主 题: Geometry and Analysis
报告人: Prof. Han Yongsheng ( Auburn University, USA )
时 间: 2014-06-04 16:00-17:00
地 点: 理科一号楼1418（主持人：刘和平）
Geometric considerations enter in a decisive way in many questions of harmonic analysis. In explicit form such ideas arose first in the estimation of the Fourier transform of surface-carried measure; they have since played a key role in averages over lower-dimensional varieties, restriction theorems, in connection with the study of oscillatory integrals and Fourier integral operators, and in application to linear and non-linear dispersive equations.
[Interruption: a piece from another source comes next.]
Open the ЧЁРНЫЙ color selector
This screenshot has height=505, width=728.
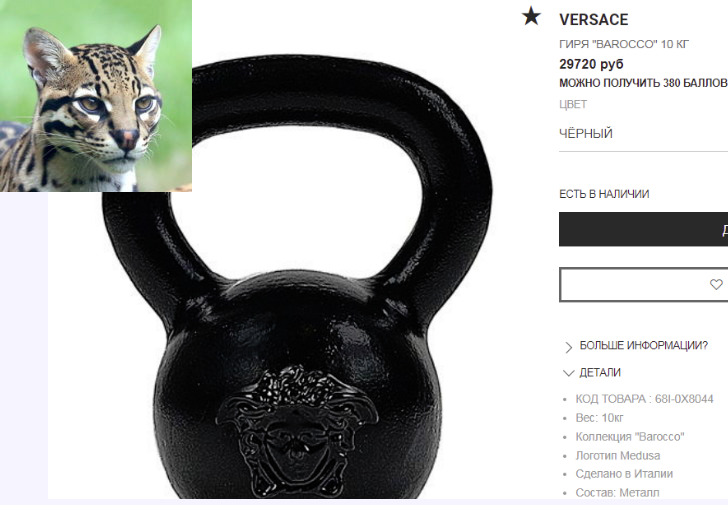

In this talk, we will consider another fundamental occurrence of geometric concepts related to singular integrals and function spaces. The classical theory of Calderon-Zygmund singular integral operators as well as the theory of function spaces were based on extensive use of convolution operators and on the Fourier transform. However, it is now possible to extend most of those ideas and results to spaces of homogeneous type. As Meyer remarked in his preface to the book written by Deng Donggao and Han Yongsheng, “One is amazed by the dramatic changes that occurred in analysis during the twentieth century. In the 1930s complex methods and Fourier series played a seminal role. After many improvements, mostly achieved by the Calderon-Zygmund school, the action takes place today on spaces of homogeneous type. No group structure is available, the Fourier transform is missing, but a version of harmonic analysis is still present. Indeed the geometry is conducting the analysis.”
In this talk, we will describe how the geometry conducts the analysis on spaces of homogeneous type introduced by Coifman and Weiss in the early 1970s.